On cybersecurity, the concerns are perhaps less apparent but are just as acute. As ACLU Principal Technologist Chris Sogohian has noted at length, you’re “on your own” when protecting a private server from hackers. With a government email account, you’ve got an entire IT apparatus protecting your information. Indeed, security for the government system is going to incorporate state-of-the-art techniques developed by the National Security Agency, which, despite its issues with mass surveillance, is pretty good at keeping hackers at bay.
Finally, the email controversy highlights the incoherence and unfairness of existing classification policies. Despite the fact that the State Department routinely deals in extensive volumes of classified information, Secretary Clinton has said that absolutely nothing in her private email was classified. As many classification experts have noted, that’s pretty astounding if true, especially given that, as we now know, President Obama himself communicated with Secretary Clinton using her private email. Worse, and regardless of whether the claim is true, Secretary Clinton is virtually assured of immunity from any investigation into the improper handling of classified information, let alone legal consequences.

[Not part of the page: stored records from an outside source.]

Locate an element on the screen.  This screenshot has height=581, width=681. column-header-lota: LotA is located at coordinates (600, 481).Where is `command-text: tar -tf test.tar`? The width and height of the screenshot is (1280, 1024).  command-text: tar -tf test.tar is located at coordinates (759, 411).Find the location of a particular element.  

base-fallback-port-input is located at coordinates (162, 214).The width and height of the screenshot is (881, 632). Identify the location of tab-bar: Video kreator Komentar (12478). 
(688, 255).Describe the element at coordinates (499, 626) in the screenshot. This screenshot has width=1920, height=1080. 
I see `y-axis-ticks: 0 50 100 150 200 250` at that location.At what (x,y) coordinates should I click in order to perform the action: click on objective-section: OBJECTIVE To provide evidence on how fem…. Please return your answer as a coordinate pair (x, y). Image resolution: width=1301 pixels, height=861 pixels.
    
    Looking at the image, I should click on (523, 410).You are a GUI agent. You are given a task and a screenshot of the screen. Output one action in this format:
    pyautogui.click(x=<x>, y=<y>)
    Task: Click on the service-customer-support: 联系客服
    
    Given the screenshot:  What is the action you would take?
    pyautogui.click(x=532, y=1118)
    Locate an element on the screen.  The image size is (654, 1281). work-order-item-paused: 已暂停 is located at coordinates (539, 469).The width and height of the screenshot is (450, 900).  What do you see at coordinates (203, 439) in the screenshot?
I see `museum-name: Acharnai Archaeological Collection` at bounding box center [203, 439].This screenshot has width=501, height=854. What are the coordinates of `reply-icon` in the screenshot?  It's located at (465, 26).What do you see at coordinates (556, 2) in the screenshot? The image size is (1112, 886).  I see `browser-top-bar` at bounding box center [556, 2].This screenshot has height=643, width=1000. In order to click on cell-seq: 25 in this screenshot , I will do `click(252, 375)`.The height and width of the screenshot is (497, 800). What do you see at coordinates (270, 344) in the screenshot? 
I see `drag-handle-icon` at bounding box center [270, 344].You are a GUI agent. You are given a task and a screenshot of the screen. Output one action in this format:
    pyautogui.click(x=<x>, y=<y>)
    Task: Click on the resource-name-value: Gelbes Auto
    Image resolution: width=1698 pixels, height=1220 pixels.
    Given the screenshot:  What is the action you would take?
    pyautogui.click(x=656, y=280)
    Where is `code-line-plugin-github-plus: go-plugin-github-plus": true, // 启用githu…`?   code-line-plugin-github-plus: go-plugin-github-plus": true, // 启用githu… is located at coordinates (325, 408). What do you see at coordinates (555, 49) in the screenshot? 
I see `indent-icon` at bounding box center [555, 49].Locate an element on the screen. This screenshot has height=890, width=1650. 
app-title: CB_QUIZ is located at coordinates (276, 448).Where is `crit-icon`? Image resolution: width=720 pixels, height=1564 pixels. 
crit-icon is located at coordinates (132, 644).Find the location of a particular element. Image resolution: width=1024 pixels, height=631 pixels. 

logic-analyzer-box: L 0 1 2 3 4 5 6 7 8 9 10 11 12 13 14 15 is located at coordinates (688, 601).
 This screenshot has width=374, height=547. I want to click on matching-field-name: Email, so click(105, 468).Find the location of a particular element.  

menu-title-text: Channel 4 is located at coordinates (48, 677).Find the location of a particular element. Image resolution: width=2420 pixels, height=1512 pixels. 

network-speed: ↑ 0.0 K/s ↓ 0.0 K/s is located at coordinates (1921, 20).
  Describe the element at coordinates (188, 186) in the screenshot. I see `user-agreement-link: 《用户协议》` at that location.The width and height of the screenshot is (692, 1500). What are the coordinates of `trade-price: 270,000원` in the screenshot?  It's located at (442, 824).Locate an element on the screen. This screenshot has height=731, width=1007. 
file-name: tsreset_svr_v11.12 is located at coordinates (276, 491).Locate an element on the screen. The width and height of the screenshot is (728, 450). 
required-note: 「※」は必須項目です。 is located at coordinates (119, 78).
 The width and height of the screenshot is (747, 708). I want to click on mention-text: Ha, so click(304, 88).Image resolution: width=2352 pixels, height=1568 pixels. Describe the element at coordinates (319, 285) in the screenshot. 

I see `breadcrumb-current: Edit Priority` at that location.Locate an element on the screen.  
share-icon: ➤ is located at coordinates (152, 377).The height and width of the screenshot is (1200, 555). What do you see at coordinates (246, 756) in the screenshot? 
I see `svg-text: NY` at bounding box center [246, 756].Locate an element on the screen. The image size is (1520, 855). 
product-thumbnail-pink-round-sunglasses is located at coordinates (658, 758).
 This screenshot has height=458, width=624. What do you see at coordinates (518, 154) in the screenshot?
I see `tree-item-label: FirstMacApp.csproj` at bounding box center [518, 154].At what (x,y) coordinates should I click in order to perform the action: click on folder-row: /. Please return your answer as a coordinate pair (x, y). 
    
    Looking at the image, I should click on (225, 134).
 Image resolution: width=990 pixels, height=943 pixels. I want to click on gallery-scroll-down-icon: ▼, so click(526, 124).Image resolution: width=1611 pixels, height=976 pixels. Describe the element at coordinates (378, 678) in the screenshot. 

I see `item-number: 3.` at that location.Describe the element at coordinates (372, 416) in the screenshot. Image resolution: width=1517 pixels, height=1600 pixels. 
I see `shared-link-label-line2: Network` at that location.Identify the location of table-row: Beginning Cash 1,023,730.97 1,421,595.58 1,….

That immunity should be seen as of a piece with the amazingly lenient treatment of General David Petraeus, who pleaded guilty to a misdemeanor earlier this month for giving classified documents to his mistress while serving as the head of the CIA. And it contrasts tragically with the 35-year sentence imposed on Private Chelsea Manning (who, ironically, was prosecuted in part for releasing State Department emails), or the three felony charges facing Edward Snowden, or the months and months of hard time to be served by the unprecedented number of other national security “leakers” prosecuted by the Obama administration.
Fortunately, this whole imbroglio leaves us with a teaching moment. Secretary Clinton could—like President Obama in 2008—pledge a new-found commitment to open government. If she does decide to run in 2016, she should acknowledge her mistake in using a private server and embrace the cause of government transparency as a campaign promise. That’s actually the best way to give her team possession of this political football—not to mention being the right thing to do.